TASK TO COMPLETE: Output the records from the line containing "Click the Home navigation item" through the line containing "This screenshot has width=819, height=1456.", both lines included, copied verbatim.

GIVEN DATA:

◇ ◇ ◇ ◇ ◇ ◇ ◇

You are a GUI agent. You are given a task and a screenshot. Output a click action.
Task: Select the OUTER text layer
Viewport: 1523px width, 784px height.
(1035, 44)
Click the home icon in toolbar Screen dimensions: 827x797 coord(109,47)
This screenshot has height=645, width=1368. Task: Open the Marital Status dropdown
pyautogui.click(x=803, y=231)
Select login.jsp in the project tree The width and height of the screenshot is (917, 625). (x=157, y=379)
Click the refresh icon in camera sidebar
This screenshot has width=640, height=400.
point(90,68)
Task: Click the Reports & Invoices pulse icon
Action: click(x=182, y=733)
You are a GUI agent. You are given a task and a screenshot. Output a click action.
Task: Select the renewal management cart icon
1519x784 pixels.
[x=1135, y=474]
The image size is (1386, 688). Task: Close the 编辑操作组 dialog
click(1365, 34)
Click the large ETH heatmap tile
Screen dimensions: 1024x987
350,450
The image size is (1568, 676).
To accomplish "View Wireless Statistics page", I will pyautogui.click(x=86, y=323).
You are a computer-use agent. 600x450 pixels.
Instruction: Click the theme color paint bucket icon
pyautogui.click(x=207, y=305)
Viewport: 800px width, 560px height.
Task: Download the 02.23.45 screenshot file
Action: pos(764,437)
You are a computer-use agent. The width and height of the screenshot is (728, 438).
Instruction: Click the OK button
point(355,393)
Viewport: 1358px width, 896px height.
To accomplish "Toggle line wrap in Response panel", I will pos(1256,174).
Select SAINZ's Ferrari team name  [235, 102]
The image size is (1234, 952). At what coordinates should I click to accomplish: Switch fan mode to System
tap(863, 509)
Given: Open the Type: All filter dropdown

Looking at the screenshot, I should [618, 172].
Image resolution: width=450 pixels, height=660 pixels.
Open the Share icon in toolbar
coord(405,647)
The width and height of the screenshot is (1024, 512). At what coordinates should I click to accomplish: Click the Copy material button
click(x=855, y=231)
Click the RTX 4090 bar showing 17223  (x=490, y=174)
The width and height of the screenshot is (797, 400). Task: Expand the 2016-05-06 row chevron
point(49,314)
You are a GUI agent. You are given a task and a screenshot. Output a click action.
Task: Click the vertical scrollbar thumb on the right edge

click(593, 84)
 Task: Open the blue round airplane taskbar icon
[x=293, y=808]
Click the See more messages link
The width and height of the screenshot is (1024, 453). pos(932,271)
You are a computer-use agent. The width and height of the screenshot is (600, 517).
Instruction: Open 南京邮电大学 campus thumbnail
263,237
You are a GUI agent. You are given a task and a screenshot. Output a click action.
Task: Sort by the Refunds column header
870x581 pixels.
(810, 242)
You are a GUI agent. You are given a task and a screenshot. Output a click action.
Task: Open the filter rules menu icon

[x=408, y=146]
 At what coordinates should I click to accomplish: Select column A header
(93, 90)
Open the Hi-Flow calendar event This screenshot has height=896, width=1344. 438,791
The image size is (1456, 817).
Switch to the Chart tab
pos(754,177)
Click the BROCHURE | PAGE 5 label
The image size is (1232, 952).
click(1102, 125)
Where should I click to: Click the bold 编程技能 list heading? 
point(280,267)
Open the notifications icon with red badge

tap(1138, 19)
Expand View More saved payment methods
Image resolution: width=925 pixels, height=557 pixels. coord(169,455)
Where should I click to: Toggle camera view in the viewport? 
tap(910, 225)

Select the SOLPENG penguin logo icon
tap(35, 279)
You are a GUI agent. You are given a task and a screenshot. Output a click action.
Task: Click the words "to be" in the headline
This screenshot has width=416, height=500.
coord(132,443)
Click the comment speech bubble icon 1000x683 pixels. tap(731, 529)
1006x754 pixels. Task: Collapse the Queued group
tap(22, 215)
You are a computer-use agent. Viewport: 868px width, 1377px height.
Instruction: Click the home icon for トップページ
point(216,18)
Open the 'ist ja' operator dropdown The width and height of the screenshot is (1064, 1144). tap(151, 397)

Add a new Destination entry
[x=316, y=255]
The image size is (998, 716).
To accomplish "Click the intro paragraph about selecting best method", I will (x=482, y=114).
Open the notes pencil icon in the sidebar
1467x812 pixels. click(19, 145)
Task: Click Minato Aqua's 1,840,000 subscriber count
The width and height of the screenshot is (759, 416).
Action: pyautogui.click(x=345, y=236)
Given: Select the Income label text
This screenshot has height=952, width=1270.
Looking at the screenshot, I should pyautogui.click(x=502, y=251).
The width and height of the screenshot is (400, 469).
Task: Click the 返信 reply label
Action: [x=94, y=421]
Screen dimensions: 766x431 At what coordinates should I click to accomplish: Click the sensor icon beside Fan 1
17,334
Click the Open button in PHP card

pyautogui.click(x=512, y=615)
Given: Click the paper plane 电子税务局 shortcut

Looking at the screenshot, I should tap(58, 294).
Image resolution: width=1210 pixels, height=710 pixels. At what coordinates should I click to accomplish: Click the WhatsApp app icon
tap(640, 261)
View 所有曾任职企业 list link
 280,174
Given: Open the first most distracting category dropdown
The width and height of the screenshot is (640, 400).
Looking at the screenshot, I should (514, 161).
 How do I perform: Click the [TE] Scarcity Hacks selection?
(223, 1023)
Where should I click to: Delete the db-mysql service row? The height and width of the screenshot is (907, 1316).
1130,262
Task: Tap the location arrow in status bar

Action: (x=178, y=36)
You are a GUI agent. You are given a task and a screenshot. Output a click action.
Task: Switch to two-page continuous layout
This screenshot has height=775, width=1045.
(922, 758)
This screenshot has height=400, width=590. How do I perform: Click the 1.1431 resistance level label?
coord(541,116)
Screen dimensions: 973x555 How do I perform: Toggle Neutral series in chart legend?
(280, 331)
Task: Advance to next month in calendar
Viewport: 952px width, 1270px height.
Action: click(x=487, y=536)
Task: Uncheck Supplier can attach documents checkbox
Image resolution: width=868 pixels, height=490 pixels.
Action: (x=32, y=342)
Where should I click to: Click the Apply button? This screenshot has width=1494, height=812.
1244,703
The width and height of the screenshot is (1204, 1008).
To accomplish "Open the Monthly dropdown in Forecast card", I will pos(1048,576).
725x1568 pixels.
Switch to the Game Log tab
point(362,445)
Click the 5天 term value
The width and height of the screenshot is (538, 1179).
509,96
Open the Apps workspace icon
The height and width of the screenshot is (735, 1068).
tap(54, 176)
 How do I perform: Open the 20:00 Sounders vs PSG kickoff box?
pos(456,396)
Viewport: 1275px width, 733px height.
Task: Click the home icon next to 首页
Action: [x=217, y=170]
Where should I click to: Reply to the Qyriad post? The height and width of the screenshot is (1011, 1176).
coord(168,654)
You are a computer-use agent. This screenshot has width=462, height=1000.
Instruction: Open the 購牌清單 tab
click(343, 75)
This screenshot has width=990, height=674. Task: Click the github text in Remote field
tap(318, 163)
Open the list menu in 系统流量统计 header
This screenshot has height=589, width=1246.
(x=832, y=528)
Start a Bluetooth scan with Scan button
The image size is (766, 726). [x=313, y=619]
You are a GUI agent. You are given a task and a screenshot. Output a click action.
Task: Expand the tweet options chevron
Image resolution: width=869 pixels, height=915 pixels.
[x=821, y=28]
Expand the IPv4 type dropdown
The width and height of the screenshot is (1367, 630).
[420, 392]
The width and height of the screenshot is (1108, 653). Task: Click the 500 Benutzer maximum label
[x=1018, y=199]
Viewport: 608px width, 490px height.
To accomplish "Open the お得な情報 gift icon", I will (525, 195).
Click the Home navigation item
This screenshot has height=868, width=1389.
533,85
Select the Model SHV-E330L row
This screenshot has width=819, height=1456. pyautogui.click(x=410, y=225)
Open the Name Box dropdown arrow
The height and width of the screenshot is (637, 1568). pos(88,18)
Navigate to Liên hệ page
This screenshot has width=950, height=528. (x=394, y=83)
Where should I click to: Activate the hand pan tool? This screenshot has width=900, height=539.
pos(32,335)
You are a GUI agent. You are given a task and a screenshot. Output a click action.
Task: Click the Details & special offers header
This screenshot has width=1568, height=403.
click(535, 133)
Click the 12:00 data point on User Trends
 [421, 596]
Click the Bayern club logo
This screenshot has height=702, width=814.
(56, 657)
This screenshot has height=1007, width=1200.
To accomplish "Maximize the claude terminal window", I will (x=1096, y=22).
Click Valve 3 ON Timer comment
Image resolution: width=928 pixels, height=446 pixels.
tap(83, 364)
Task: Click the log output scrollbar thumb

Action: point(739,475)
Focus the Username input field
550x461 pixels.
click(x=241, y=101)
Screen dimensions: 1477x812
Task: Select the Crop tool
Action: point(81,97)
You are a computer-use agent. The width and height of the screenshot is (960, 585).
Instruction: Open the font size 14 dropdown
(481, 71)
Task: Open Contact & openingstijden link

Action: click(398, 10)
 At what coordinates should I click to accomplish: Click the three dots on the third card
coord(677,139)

◇ ◇ ◇ ◇ ◇ ◇ ◇

ANSWER FOR THE TASK:
Click the Home navigation item
This screenshot has height=868, width=1389.
533,85
Select the Model SHV-E330L row
This screenshot has width=819, height=1456. pyautogui.click(x=410, y=225)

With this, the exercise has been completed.